Possible Approaches to Deal with Bribery in Africa

Various approaches could help alleviate cases of bribery that lead to adverse economic outcomes for a country. Among these, legislation and technological tools present formidable candidates to address the challenge. With respect to legislation, transnational laws could deter investors from engaging in bribery (Schroth and Sharma 296). The level of adoption and implementation of laws dealing with corruption in Africa is however limited especially as it concerns foreign bribery (Schroth and Sharma 297).

Secondly, Technological advancements offer a way through which bribery may be curtailed in Africa (Schroth and Sharma 298). The role of technology would be with respect to communication. Through mobile phones and the Internet, ideas and stories of individuals engaged in bribery can spread faster thus attracting negative publicity to their businesses (Schroth and Sharma 298). Technology also enables cultural learning thus helping alleviate the culture-informed acceptance of bribery.


Corruption impedes business processes and bears various negative consequences to the population. Bribery, for instance, increases cost of doing business and impedes competition since it confers unfair benefits to the parties’ offering bribes.  Despite such costs, entities engaging in bribery have argued the need to engage in such practices due to existence of cultural differences may lead to some activities regarded to be unethical in some cultures being perceived as ethical in other cultures.  Such differences in the perception of ethical nature of corruption in different countries thus informed this paper’s aim to access the ethical aspects of bribery in Africa.

The high cases of bribery in Africa may be portrayed by adverse rankings of its constituent countries in reports examining perceived corruption levels. The continent for instance contributes a high proportion to those countries perceived to be the most corrupt in the Transparency International’s corruption perception index. With its weak legal and institutional framework to address bribery cases, bribery presents a core challenge to the continents economic growth. Communicating the impact of such a challenge, is aggravated by the diverse and opposing perspectives on the ethical nature of bribery.

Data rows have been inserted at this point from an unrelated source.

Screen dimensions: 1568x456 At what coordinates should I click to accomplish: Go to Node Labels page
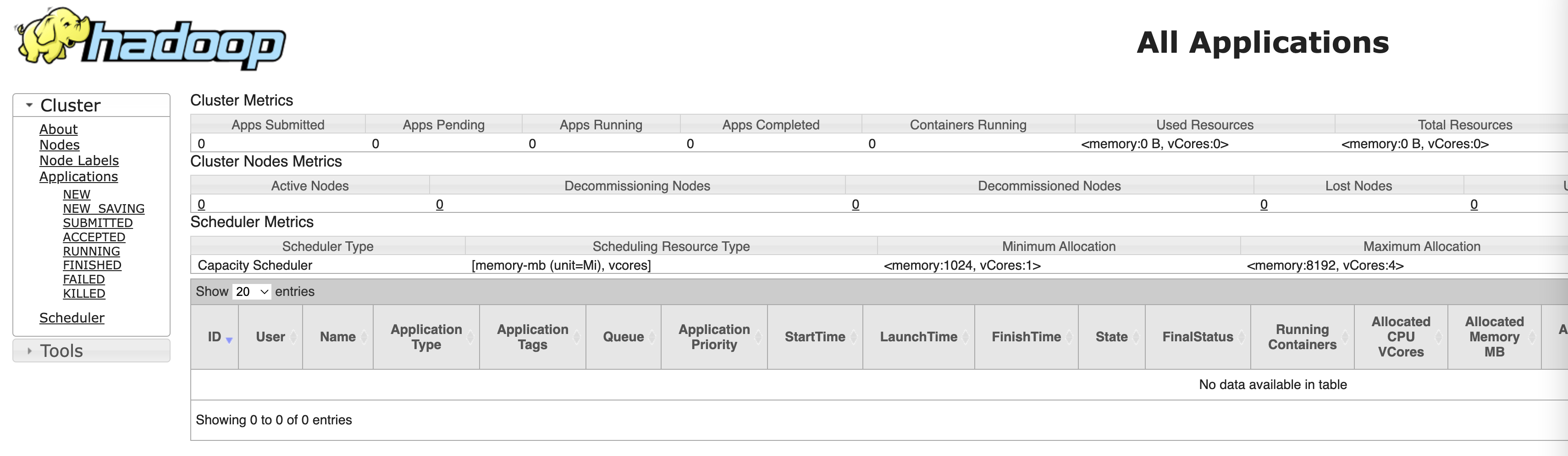(79, 161)
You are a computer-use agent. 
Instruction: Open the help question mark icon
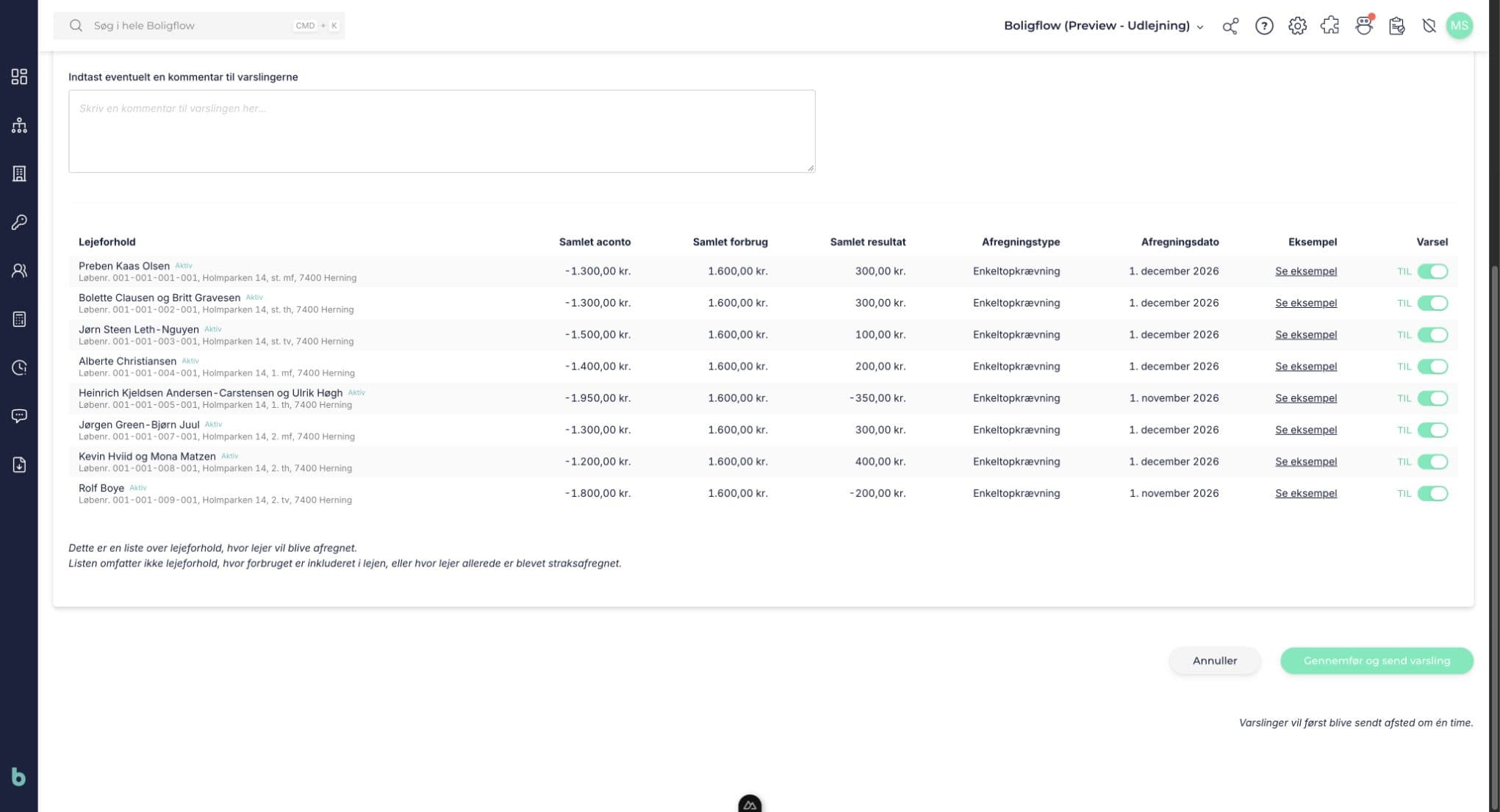tap(1264, 26)
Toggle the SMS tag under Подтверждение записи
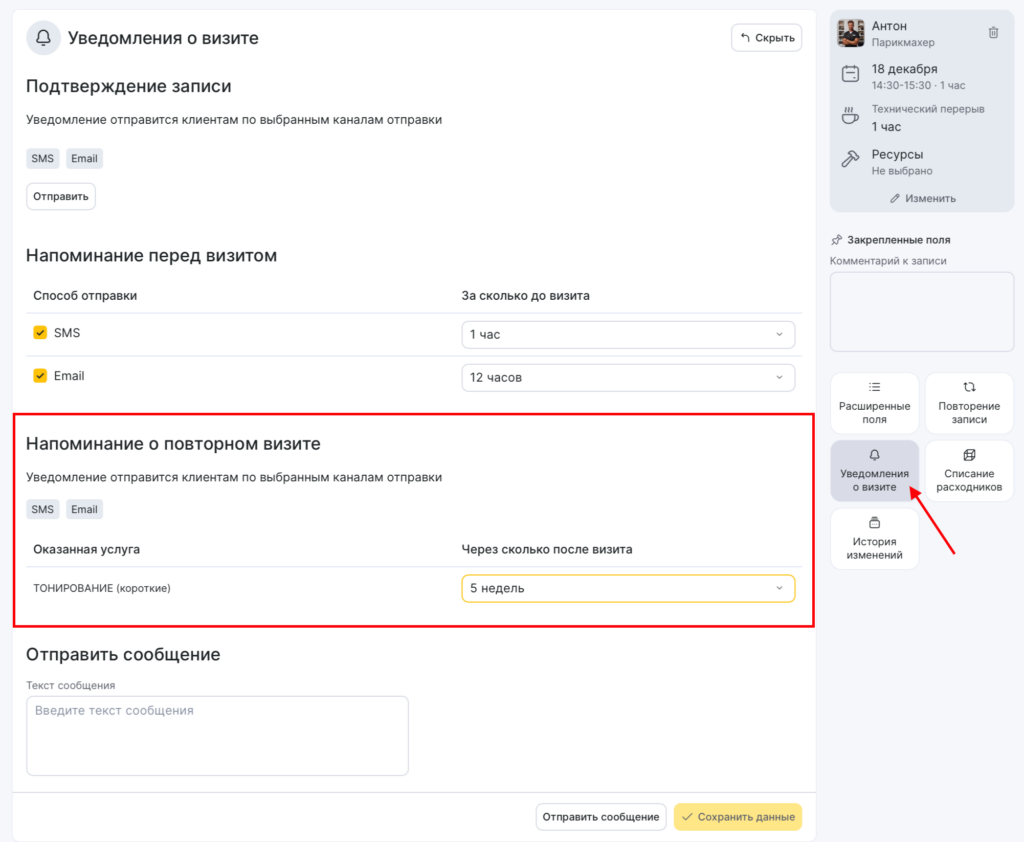1024x842 pixels. click(43, 158)
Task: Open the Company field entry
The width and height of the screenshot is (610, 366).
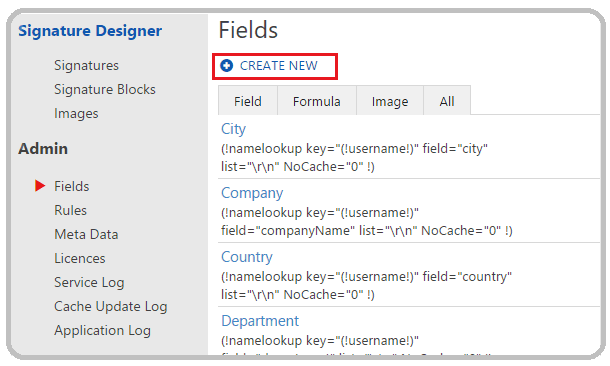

Ethical nature of bribery could be perceived in four ways. On the moral perspective, bribery is a moral evil since it deviates from the moral code. Despite this perception, in countries where bribery has become institutionalized thus accepted as a way of life by the masses, its perception as a moral wrong is curtailed. Secondly, bribery unethical nature may be demonstrated by the adverse economic and political outcomes it bears to a country.  When bribery is a means to by-pass unnecessary bureaucratic processes, it could however serve as a source of efficiency. Similarly, bribery to low-ranking officers could supplement their income thus encourage their expenditure which in turn enhances economic activity. The most likely scenario however is for high-ranking officers to attract businesses willing to bribe due to their high-level access to decision-making processes. Where such is the case, the economy hardly benefits since such officers would take precautions in their expenditure to lower the risk of detection.